Il y a en Allemagne des artistes à qui l’église et l’état confient des murailles à décorer, et pour qui la vie est facile. Ils vivent dans l’abondance, sans autre patrimoine que leur pinceau. S’ils n’encaissent pas autant de thalers ou de florins que les peintres anglais encaissent de guinées, ils n’ont pourtant pas à se plaindre du sort; mais ils n’ont pas de sens déterminé, ils n’ont rien changé dans les doctrines ni dans les procédés de l’école allemande. C’est pourquoi nous ne sommes pas obligé de discuter leurs œuvres après avoir parlé de Cornélius et d’Overbeck, de Kaulbach et de Rauch.
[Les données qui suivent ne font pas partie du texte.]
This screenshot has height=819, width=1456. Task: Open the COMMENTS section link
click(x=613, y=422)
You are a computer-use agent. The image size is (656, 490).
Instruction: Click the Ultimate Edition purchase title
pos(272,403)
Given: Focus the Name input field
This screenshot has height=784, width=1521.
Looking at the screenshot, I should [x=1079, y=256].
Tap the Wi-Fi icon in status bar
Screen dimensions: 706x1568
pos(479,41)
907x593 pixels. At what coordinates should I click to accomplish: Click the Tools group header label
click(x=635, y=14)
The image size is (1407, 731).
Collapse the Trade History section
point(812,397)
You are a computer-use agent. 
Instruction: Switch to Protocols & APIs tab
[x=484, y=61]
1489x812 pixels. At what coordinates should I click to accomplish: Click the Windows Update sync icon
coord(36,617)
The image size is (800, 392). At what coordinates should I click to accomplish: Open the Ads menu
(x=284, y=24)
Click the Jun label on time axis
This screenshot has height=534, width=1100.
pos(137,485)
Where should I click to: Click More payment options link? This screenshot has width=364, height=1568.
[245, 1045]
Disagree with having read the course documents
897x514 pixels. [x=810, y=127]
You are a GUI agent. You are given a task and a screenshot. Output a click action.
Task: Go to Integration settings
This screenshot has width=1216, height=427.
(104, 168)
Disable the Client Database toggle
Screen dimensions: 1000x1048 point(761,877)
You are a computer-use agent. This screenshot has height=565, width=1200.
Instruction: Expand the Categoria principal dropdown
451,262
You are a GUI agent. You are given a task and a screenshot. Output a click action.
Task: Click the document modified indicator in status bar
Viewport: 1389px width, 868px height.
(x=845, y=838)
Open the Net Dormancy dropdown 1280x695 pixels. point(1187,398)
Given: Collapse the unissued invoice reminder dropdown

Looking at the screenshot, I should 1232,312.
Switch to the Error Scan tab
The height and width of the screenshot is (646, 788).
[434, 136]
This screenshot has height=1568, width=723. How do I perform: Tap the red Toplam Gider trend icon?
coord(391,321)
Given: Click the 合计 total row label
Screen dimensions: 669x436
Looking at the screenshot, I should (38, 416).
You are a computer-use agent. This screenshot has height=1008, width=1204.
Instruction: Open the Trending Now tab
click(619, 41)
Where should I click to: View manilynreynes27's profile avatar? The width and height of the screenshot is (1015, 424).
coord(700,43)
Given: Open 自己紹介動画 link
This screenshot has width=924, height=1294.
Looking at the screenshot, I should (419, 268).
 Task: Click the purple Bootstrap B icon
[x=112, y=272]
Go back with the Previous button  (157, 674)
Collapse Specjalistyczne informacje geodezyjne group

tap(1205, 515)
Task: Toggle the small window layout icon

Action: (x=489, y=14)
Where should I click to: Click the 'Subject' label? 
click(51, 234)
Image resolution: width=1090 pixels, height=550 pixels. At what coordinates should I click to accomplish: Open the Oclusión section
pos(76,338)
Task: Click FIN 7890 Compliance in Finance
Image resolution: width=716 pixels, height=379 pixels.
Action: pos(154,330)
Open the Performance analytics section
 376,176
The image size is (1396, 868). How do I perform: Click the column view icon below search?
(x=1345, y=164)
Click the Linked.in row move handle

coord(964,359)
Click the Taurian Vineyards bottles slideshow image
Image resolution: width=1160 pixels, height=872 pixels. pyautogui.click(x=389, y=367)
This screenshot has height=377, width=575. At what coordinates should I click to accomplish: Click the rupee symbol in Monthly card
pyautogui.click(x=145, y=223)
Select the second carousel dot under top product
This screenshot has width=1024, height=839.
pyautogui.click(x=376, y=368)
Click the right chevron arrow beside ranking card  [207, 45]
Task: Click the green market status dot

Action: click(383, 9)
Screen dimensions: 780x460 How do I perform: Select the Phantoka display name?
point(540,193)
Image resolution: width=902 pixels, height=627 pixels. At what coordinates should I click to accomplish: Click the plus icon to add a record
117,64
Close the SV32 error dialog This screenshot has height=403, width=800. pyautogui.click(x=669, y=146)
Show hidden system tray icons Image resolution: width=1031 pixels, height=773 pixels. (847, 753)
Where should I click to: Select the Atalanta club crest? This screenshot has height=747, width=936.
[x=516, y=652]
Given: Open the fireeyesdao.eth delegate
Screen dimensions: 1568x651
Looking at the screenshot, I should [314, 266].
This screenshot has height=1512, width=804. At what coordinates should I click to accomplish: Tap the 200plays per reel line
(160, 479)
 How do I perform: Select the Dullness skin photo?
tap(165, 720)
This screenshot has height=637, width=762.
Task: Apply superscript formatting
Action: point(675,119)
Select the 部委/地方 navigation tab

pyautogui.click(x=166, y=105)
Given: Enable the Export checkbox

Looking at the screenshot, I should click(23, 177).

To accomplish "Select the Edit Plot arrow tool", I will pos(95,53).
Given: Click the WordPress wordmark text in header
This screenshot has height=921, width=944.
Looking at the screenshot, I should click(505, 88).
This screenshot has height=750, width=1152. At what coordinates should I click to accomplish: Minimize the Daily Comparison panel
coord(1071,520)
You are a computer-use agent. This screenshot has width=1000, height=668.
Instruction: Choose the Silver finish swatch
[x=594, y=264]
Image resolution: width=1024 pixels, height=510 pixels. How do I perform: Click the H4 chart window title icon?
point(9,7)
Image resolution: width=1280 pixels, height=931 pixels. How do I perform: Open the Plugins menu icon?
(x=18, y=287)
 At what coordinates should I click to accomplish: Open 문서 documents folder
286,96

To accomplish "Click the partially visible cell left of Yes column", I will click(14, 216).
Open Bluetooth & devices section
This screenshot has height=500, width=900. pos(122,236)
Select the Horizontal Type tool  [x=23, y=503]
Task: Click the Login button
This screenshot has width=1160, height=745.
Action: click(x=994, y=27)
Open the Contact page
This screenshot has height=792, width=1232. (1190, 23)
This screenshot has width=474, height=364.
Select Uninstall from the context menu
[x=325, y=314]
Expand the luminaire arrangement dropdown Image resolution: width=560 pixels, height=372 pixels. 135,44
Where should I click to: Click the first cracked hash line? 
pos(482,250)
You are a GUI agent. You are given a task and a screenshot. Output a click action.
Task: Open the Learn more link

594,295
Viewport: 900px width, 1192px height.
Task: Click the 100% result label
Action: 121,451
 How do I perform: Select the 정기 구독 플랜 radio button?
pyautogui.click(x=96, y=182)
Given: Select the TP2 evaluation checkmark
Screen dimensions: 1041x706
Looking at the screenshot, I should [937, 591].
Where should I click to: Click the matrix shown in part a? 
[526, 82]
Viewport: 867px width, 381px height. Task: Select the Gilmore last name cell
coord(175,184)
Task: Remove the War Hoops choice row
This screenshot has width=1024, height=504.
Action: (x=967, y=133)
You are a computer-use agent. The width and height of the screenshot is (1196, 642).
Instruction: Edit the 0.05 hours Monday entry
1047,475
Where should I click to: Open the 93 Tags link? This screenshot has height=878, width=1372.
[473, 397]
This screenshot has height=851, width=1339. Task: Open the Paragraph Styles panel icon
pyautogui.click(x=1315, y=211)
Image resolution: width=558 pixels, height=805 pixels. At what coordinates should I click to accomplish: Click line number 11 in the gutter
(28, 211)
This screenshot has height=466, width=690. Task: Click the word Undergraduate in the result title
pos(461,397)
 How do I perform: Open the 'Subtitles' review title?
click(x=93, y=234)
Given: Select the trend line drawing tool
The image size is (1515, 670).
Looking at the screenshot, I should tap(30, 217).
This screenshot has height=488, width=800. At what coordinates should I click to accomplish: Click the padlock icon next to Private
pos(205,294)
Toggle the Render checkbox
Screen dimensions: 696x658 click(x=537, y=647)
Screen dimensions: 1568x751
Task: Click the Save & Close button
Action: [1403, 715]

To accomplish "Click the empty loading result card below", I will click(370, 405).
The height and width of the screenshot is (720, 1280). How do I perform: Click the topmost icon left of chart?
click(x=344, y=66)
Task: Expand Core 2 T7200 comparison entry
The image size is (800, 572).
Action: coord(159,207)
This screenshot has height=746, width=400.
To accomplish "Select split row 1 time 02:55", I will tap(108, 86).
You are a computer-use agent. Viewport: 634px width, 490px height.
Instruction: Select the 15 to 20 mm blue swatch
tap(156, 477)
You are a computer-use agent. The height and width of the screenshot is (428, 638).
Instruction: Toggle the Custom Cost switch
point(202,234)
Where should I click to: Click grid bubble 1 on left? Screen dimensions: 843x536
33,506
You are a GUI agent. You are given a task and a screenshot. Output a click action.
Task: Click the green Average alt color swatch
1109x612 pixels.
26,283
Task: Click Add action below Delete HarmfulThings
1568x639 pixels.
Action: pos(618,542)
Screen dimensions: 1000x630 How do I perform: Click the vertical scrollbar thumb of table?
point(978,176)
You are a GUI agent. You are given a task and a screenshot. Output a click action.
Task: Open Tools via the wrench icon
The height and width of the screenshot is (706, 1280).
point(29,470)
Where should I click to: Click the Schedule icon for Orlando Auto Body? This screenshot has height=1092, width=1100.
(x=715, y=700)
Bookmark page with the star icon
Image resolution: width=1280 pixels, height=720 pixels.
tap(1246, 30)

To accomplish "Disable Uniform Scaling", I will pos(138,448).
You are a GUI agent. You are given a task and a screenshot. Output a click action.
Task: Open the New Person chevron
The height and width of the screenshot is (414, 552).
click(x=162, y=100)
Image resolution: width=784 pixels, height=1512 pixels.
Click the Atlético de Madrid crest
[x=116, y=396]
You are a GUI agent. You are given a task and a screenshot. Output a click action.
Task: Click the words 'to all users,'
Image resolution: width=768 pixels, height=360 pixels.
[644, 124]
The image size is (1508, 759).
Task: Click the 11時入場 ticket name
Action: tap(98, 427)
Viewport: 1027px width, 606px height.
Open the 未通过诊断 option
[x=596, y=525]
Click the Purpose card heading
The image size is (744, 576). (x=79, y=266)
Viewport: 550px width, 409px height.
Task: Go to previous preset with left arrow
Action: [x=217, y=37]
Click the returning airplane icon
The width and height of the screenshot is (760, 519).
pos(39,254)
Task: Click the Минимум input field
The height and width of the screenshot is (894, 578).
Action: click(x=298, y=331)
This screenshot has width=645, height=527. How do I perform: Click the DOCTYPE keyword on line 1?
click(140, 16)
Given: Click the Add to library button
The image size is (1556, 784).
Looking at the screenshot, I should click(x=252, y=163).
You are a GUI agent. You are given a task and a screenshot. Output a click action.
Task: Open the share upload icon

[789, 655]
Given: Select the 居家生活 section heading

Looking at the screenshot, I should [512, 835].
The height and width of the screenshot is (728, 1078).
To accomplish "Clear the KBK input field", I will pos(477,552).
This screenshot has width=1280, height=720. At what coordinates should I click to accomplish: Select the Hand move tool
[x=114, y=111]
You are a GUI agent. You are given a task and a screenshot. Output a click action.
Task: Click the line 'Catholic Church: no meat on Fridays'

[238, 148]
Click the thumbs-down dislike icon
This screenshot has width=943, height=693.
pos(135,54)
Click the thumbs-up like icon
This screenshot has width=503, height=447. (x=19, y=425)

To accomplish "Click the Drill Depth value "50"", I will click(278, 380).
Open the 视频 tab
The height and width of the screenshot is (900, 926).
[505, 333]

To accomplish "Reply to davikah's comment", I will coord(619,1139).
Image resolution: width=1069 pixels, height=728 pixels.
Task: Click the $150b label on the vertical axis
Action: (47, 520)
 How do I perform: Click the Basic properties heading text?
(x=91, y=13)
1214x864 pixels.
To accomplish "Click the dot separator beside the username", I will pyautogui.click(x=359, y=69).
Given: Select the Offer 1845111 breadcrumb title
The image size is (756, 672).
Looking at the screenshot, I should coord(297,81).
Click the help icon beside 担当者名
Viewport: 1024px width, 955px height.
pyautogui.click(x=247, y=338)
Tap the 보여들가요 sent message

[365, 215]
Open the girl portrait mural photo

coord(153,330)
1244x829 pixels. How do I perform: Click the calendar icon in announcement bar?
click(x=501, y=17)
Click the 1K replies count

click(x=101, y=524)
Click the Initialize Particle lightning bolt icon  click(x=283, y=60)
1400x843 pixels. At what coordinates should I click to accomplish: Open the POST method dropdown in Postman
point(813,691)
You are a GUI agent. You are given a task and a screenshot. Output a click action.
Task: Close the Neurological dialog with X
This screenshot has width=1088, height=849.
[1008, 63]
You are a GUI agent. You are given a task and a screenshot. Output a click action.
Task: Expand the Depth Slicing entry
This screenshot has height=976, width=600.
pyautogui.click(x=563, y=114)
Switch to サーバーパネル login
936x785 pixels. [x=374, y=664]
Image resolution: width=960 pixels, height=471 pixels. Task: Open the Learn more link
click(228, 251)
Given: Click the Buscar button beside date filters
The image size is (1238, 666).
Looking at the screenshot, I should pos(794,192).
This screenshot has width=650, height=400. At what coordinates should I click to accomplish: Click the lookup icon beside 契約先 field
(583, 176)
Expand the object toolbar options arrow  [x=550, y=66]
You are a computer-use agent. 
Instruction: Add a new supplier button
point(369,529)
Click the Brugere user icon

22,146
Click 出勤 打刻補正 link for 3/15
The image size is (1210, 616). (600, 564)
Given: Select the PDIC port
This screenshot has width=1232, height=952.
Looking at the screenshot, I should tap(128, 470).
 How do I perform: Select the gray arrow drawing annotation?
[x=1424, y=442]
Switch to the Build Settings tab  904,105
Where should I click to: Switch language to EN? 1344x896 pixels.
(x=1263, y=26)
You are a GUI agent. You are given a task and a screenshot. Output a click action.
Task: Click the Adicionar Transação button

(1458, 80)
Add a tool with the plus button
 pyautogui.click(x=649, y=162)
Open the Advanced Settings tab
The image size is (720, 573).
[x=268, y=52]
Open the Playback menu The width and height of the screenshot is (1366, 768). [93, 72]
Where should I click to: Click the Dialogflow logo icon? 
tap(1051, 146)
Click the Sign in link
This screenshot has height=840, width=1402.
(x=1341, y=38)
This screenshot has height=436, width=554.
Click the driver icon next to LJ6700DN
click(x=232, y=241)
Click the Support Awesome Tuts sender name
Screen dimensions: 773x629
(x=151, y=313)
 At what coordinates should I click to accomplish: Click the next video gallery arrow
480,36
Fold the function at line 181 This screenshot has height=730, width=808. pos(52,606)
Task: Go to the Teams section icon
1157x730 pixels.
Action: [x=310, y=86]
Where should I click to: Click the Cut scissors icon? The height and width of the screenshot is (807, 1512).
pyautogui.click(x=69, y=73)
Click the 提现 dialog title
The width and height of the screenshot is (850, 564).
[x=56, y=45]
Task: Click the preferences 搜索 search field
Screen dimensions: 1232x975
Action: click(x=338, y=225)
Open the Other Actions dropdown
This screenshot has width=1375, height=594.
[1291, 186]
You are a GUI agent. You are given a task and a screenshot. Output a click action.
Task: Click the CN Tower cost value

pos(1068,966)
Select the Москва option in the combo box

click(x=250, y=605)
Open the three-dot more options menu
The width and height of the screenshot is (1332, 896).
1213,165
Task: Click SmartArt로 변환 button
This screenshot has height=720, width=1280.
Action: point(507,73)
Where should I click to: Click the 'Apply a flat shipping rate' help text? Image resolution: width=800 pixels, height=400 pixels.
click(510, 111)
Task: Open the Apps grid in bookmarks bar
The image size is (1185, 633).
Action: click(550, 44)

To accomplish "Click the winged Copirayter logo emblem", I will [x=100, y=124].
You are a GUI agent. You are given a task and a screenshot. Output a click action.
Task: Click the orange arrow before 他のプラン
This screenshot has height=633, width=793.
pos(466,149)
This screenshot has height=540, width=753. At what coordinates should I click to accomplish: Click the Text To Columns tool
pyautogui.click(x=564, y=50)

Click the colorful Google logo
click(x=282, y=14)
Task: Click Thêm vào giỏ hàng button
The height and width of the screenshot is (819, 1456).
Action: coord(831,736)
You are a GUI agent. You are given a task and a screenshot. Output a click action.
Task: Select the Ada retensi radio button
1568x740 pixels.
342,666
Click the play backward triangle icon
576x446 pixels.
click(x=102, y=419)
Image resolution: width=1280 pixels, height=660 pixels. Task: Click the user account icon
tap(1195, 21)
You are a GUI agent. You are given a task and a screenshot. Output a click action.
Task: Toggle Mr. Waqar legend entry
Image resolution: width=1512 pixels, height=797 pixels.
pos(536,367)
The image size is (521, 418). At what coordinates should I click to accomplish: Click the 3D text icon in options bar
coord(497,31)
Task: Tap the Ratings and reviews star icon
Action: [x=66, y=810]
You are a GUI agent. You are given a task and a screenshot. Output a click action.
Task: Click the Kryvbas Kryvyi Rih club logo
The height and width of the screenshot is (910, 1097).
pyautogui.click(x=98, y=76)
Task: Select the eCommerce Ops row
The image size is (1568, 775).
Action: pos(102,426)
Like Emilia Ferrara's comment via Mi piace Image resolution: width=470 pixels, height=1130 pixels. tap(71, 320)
Si nous avions conçu la pensée malencontreuse d’épuiser le livret, et d’analyser les cinq mille ouvrages exposés au palais des Beaux-Arts, nous aurions pu contenter bien des orgueils, car il y a des natures inquiètes, avides de bruit, qui préfèrent le blâme au silence; mais nous aurions été obligé d’abandonner la région des idées pour descendre aux détails les plus mesquins, et la discussion aurait perdu en dignité ce qu’elle eût gagné en développement. Aussi je suis loin de regretter les omissions qu’on me reproche : si pareille tâche s’offrait à moi, je l’accomplirais en suivant la même méthode.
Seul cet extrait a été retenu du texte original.